Type: Jaw-Harp > Idiophones.
Hornbostel-Sachs No#: 121.22
Region: South Asia.
Description: The gogona [in Assamese: গগণা] is a type of jaw harp, a vibrating reed instrument that is used primarily in the traditional Bihu music in Assam. It is made of a piece of bamboo or horn that has a bifurcation on one end.
The jaw-harp is gripped with teeth and the free ends are then struck repeatedly with the fingers to emit the distinctive sound of the gogona. It was originally developed in ancient China [Kouxian] and passed on to the Sino-Tibetan tribes who migrated to Assam, chiefly the Sadiyal Kacharis, Chutias, Deoris, Sonowals.

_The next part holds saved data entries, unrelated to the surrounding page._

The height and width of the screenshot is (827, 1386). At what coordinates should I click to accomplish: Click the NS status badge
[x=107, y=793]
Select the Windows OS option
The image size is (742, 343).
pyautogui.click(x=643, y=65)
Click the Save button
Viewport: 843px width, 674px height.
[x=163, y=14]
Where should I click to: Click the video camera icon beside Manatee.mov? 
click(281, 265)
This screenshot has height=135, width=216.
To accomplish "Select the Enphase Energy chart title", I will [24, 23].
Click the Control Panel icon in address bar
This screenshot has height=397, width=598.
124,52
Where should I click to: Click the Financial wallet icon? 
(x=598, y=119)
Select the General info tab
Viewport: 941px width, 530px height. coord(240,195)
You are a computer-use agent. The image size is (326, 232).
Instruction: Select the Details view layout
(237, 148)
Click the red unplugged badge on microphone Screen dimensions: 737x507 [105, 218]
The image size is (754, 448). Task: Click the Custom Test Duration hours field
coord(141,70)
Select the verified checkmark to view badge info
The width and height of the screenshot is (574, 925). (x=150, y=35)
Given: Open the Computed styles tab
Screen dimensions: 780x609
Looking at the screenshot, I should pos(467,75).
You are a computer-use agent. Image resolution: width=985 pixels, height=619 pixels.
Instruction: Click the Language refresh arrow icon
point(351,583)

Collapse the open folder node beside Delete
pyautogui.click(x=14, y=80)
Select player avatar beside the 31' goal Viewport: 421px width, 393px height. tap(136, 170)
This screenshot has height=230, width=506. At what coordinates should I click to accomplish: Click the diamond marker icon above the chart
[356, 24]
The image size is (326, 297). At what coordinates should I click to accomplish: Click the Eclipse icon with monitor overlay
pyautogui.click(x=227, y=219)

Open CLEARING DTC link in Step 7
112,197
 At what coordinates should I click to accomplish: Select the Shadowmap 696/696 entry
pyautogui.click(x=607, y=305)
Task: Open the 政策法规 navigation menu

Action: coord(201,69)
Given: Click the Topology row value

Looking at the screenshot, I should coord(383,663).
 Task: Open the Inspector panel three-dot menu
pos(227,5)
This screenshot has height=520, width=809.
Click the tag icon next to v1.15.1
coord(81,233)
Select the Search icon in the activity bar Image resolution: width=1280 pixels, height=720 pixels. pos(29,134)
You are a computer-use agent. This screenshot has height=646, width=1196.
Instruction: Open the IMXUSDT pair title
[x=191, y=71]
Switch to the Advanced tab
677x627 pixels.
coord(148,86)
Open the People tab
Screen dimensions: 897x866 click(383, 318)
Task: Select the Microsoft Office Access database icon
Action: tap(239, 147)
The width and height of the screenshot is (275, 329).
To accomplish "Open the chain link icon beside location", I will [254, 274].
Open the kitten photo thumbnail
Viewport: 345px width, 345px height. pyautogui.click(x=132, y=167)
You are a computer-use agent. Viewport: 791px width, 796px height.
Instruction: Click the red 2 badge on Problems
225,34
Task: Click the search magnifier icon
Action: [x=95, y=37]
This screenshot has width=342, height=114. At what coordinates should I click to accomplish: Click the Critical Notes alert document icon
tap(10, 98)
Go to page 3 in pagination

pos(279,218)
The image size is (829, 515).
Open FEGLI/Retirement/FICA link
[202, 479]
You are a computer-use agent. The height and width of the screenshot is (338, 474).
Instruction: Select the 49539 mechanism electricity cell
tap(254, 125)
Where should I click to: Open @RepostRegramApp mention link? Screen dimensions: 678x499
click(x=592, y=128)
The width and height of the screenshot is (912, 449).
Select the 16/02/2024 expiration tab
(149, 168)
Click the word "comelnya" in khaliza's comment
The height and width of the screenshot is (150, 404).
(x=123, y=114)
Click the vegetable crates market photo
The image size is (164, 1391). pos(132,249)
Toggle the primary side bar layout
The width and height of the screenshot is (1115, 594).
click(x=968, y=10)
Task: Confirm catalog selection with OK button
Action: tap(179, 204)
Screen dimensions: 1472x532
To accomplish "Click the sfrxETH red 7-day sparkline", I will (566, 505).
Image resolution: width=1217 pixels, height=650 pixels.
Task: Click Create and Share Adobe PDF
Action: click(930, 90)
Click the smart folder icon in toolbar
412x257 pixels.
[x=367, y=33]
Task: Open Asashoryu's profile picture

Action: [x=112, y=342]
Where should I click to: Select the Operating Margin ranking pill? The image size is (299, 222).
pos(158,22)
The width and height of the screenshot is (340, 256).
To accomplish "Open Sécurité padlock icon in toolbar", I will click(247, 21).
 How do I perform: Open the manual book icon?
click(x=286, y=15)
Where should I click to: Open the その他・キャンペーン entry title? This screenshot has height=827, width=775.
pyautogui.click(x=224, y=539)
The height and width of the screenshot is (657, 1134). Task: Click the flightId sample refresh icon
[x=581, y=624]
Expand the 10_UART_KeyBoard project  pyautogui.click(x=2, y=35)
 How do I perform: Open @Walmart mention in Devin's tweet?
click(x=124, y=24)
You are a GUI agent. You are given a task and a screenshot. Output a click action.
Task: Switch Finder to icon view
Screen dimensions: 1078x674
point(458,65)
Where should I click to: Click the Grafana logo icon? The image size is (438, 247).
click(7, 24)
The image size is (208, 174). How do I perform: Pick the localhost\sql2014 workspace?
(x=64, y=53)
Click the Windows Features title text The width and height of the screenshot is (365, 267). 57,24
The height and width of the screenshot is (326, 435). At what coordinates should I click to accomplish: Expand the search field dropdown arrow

Types: Ramdhan Gogona [in Assamese: ৰামধন গগণা] is generally played by men. It is shorter, wider & slightly heavier than the Lahori Gogona, to fit properly in a typical man’s hand. This instrument is often tucked in a tongali tied around the performer’s waist or in a vivid Gamusa tied around the head like other instruments like Bahi [Flute] Xutuli etc. Lahori Gogona [in Assamese: লাহৰি গগণা] is made to fit a woman’s hand, so it is slightly slimmer and longer than the Ramdhan Gogona. It is generally tucked into a hair knot while performing the vibrant Bihu dance.